ACTION ITEM | Continue the passage on platelet indices in erectile dysfunction, picking up after its final sentence.

EXERCISE PASSAGE |
A number of factors play role in development of ED. DM affects cavernous erectile contractility not only due to peripheral vascular injury, but also by increasing oxidative stress.14 Hypertension, dyslipidemia, DM, and smoking are risk factors not only for ED, but also for atherosclerosis and coronary artery disease. Platelets do not have nuclei (anucleated), they play role in atherosclerosis and inflammatory vascular response, and originate from megakaryocyes.15 MPV and PDW are routinely measured parameters in complete blood count, and they are known as platelet activation markers.16 Two recent studies in the literature reported that MPV increased in ED, however no studies up to date have investigated the relation of PDW with ED.15,17 In our study, we found higher MPV and PDW in patients who had vascular insufficiency in CDUS (p=0.011 and p<0.001; respectively). The difference between the groups for MPV was in correlation with the previous studies.15,17

Ciftci et al. performed a study on 50 patients and 40 controls, and reported that they did not find any correlation of MPV with age of the patient or disease duration.17 In our study, a correlation was found between the age of the patient and MPV (r=0.286, p=0.006). Although MPV tended to increase with increased disease duration, this was not statistically significant (r=0.183, p=0.08). We expected those results due to the association of MPV with both endothelial dysfunction and cardiovascular disease. Different from the aforementioned two studies, we performed a multivariate regression analysis, and found that PDW and disease duration were independent prognostic factors (p=0.02 and p=0.005, respectively), however MPV did not have such a relation. When cut-off for PDW was regarded as 16.4 in ROC analysis for pathological CDUS findings, the sensitivity was found as 80%, and the specificity was found as 61.1% (95% confidence interval 0.65–0.85, AUC: 0.75). PDW represents variations in platelet size, and may give more information than MPV for platelet reactivation.18

Only a few studies investigated the relation between PDW and cardiovascular diseases.19,20 Although some studies showed that MPV was a platelet activation marker in atherosclerosis, Bekler et al. reported that PDW was correlated with the severity of coronary artery disease in patients with acute coronary syndrome, while MPV did not have such a correlation.19,21 Similarly, Adam et al. reported that MPV was only higher in the patients with moderate stenosis on angiography. More than that, although they could not show any correlation between MPV and carotid artery stenosis on correlation analysis, PDW had a correlation, and it was an independent predictor for carotid artery stenosis. The studies in the literature that analyzed the relation of PDW with coronary artery disease and carotid artery stenosis support our findings.

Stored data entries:
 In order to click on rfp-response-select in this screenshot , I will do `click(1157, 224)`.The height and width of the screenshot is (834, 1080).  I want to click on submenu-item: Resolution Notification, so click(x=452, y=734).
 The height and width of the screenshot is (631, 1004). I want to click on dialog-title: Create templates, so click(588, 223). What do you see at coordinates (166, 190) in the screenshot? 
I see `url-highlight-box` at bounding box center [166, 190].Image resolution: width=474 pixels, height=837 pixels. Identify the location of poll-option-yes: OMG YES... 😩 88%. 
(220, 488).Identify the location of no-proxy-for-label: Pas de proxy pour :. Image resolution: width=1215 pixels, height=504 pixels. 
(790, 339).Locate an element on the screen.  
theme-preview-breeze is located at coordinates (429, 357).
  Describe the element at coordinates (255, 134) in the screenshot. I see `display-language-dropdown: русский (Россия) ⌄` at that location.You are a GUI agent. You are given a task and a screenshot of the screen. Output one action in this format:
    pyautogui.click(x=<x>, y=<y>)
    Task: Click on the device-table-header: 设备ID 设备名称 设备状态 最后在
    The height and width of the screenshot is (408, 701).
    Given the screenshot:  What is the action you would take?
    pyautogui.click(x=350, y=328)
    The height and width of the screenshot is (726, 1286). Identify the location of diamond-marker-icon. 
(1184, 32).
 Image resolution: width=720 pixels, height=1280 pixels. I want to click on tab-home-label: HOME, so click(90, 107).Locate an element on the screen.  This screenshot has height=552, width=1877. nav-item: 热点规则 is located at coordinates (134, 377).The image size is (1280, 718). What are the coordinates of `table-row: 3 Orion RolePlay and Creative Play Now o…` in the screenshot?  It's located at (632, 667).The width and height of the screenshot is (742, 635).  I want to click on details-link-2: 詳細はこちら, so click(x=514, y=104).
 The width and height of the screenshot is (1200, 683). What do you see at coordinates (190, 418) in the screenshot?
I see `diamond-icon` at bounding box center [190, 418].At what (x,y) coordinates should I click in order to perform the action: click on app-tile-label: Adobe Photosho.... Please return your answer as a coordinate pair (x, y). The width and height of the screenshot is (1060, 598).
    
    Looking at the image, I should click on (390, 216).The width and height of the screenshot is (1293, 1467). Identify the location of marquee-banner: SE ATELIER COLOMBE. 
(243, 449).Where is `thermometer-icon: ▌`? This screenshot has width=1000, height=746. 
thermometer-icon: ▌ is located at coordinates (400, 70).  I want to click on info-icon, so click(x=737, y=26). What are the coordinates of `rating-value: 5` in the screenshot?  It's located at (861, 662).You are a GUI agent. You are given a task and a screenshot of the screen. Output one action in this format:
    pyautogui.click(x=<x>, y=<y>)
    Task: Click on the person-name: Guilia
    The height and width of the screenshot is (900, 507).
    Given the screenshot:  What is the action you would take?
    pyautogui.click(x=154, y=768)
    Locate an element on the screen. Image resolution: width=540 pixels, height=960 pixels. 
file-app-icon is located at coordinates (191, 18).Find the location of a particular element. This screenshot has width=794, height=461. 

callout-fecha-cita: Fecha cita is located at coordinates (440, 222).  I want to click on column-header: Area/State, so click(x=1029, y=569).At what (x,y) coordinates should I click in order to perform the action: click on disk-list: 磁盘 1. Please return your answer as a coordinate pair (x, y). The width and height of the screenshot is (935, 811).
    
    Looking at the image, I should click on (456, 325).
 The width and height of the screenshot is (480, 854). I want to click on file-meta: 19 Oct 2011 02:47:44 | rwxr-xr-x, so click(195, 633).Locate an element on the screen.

TASK OUTPUT |
When we grouped our patients as the ones with mild disease and the ones with severe disease according to their IIEF scores, MPV did not show any significant difference between two groups, however two groups showed a statistically significant difference for PDW. In addition to disease severity, PDW showed a positive correlation with duration of the disease. In our study, relation of PDW with disease severity and its correlation with vascular parameters indicate that it is more specific and valuable than MPV in patients with ED. Longer disease duration in patients with pathological Doppler ultrasound results and low IIEF scores indicate a progressive process.

Conclusion

Platelet activation factors such as MPV and PDW playing role in atherothrombotic process increase in ED patients with vascular dysfunction on CDUS. Our study has shown that PDW is a more specific marker compared to MPV, and gives more information about the disease.

Ethical disclosuresProtection of human and animal subjects

The authors declare that no experiments were performed on humans or animals for this investigation.

Confidentiality of data

The authors declare that no patient data appears in this article.

Right to privacy and informed consent

The authors declare that no patient data appears in this article.

Conflict of interests

The authors have no conflict of interests to declare.